It doesn’t look like your traditional classroom, but it’s one that William Woods University is now utilizing.
Second Life is an Internet-based virtual world imagined and created by its users. Participants in Second Life discover a fast-growing digital world filled with people, entertainment, experiences and opportunity.
Now, thanks to Dr. Linda Davis, professor of management information systems, WWU has brought this new learning environment to students, taking them beyond the boundaries of the campus, the city, the state, the country and, even, the world.
An online 3D virtual world, Second Life enables its users, called residents, to interact with each other through avatars (online replicas of themselves). They can meet and socialize with other residents, participate in individual and group activities or travel throughout the world.
“Second Life is a good educational tool—first, because it appeals to students and, second, because it engages them in a way that they have never been engaged before with a textbook,” said Davis. “Their avatars are actually in the environment, interacting and receiving pictures, videos, text and voice. It hits all realms of learning.”

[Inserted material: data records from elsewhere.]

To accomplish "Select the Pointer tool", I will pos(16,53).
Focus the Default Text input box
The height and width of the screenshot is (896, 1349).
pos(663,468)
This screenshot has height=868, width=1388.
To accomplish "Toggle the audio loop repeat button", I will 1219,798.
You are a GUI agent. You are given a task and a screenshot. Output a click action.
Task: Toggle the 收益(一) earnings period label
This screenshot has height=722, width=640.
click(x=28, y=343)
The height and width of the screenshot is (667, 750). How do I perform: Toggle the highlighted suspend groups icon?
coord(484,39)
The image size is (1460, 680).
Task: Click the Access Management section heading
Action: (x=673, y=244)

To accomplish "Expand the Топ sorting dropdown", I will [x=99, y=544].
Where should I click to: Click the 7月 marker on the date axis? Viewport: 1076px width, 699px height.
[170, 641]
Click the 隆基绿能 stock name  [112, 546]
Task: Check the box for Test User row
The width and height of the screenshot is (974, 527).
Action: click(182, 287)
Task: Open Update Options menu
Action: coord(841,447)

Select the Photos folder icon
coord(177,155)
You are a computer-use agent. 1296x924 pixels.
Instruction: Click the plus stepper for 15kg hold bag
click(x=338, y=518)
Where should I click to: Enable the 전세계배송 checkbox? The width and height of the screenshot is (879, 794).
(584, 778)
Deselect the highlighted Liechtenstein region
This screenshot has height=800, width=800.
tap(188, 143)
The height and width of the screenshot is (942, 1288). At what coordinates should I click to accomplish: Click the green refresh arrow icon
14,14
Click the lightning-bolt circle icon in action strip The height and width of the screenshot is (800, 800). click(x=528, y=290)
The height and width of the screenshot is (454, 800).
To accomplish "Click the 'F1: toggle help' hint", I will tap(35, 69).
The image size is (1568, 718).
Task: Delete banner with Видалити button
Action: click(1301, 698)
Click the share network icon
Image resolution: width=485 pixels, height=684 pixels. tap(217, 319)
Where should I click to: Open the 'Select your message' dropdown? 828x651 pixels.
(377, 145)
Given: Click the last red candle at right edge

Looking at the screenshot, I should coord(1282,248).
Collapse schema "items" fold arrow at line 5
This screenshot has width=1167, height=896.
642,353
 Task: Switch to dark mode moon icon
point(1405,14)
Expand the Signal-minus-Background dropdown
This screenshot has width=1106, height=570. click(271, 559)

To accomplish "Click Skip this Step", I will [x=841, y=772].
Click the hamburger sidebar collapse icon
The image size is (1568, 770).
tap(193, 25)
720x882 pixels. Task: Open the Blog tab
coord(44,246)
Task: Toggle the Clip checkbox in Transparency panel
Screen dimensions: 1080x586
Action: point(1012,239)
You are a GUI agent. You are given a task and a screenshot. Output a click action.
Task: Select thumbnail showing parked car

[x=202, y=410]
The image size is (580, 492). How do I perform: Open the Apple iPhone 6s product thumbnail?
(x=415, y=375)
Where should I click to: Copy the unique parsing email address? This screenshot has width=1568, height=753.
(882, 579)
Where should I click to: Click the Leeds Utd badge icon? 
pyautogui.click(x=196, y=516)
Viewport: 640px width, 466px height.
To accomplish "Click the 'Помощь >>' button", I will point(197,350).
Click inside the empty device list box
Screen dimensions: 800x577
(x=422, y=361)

Across the country, universities are now signing up to use Second Life where individuals can visit prominent educational institutions and organizations, participate in distance and flexible education, view presentations and discussions, and watch historical recreations.
The first-ever William Woods University virtual lecture took place in Second Life on Jan. 27. Students in Davis’s Introduction to Computer course met in an outdoor arena on the island of Information Society for Technology Education. After student research, they discussed technology issues and various uses of Second Life in education and business.
Throughout the semester students will visit the Sistine Chapel and Virtual Harlem. Recently, students visited Camp Darfur. The camp showed a realistic simulation, complete with readings, true-life accounts from survivors and videos and sounds of the horrors of Darfur. Students then met in the camp to discuss their experiences.
Beyond exploring places around the world, Second Life has seen companies such as Microsoft, Hewlett-Packard and IBM use its environment for various business & educational adventures. Fortune 500 organizations are beginning to recruit from Second Life.
Rebecca Cooper, a senior from Red Bud, Ill. and a student in the Introduction to Computer course, sees Second Life as a whole new way to learn.
“Second Life gives students the opportunity to interact and connect with the world outside of where we live. We can have discussions and lectures as a class and then go out and experience what we have learned in Second Life. It really helps me to understand and remember all of the information we are learning,” she said.
According to Dr. Sherry McCarthy, vice president and dean of academic affairs at WWU, the use of Second Life as an educational tool connects students to the course information in a unique way that allows them to participate in their learning rather than just receiving information.
“This is student engagement in learning at its best,” she said.
At any one time, Second Life has approximately 15 million people from around the world logged on.
During WWU’s first-ever virtual lecture in Second Life, Dr. Linda Davis fields questions to the students about the value of Second Life for education and business.